Even with those stats, what’s really caught people’s attention is his velocity. There are only a handful of players who can throw more than 100 mph in the major leagues, and it’s nearly unheard of for a high school player. One of the pioneers of that century club was Nolan Ryan, whose 100.9 mph fastball put him in the Guinness Book of World Records in 1974. He also just happens to be Kolek’s favorite player.

So why Ryan, who’s old enough to be Kolek’s grandfather and threw his last major league pitch two years before Kolek was born?

“He’s a Texan. He throws hard. And he’s in the cattle business,” says Kolek, succinctly describing both his idol and himself. Growing up, Kolek raised Red Angus cattle to compete at stock shows and county fairs. His family lives on a 10,000-acre ranch about an hour north of Houston, where his dad manages Trinity River Land & Cattle Company. Ryan is in the same business, running ranches at four locations across Texas and lending his name to a line of all-natural beef. 

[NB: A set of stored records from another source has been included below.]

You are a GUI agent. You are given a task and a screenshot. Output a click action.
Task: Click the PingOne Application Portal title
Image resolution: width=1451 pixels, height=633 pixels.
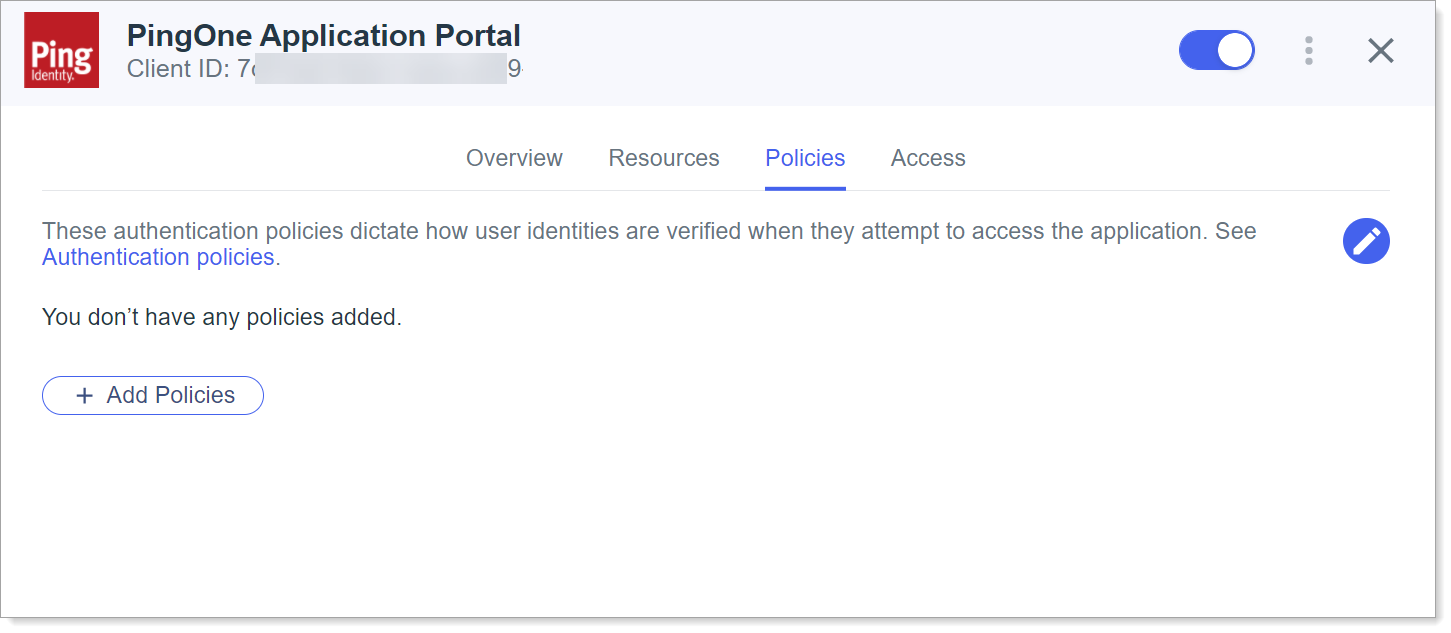click(323, 36)
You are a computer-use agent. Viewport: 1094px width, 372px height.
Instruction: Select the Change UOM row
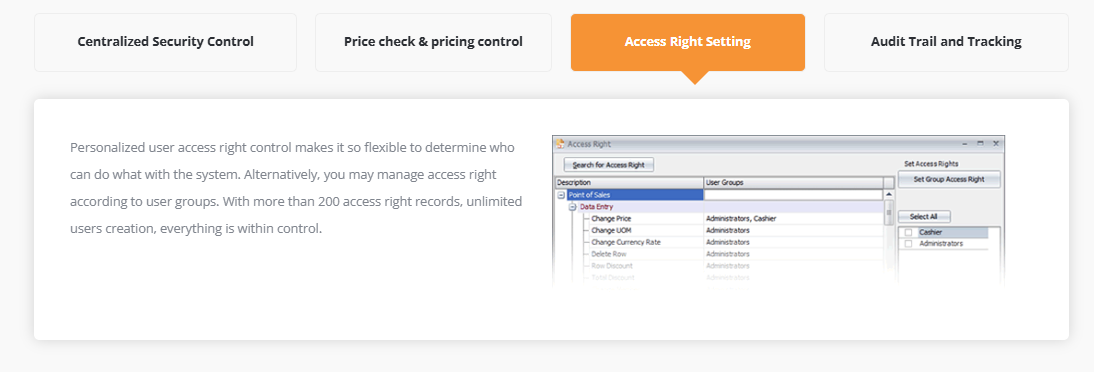pyautogui.click(x=719, y=230)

“I’ve never met him,” says Kolek, who wore Ryan’s No. 34 during some of his all-star appearances. “The best thing would be to have a steak with him. Oh, man, that’d be a dream.”

And it may not be completely out of the question. Ryan is a special adviser to the Houston Astros, who hold the first pick in the upcoming amateur draft. Kolek will be among the players they consider—although the draft is still two months away, and a lot could happen between now and then.

Of course, drafting high school players, especially pitchers, with the top pick carries a lot of risk. A high school star could take five years or more to develop into a legitimate major-league prospect, and a large percentage never make it to that level. That’s one reason why the Astros have had their sights set on a college standout: North Carolina State University left-hander Carlos Rodon. But Rodon has shown trouble with his control recently, and some draft projections no longer rank him as the best player available. If Rodon continues to struggle—and if Kolek continues to hit 100 mph on the radar gun and strike out two out of every three batters he faces—it could make it tough for the Astros to pass on a big-time prospect who grew up nearby.

And if Kolek does get drafted by the Astros, what are the chances that he’ll turn his back on TCU? Pretty good, considering that it’s been more than twenty years since a high school pitcher drafted in the top five picks has decided in favor of college ball. Among the most persuasive reasons for going pro are the signing bonuses, which are mandated by baseball’s collective bargaining agreement and range from $3.5 million to $7 million for top picks. Last year another Houston-area pitcher, Kohl Stewart, passed up a football scholarship at Texas A&M after he was chosen by the Minnesota Twins with the fourth pick. His contract included a signing bonus of $4.5 million.

In Kolek’s case, perhaps the Astros could see fit to throw in a steak dinner with their team’s special adviser. Something prime grade that a pair of hard-throwing Texas cattlemen would appreciate.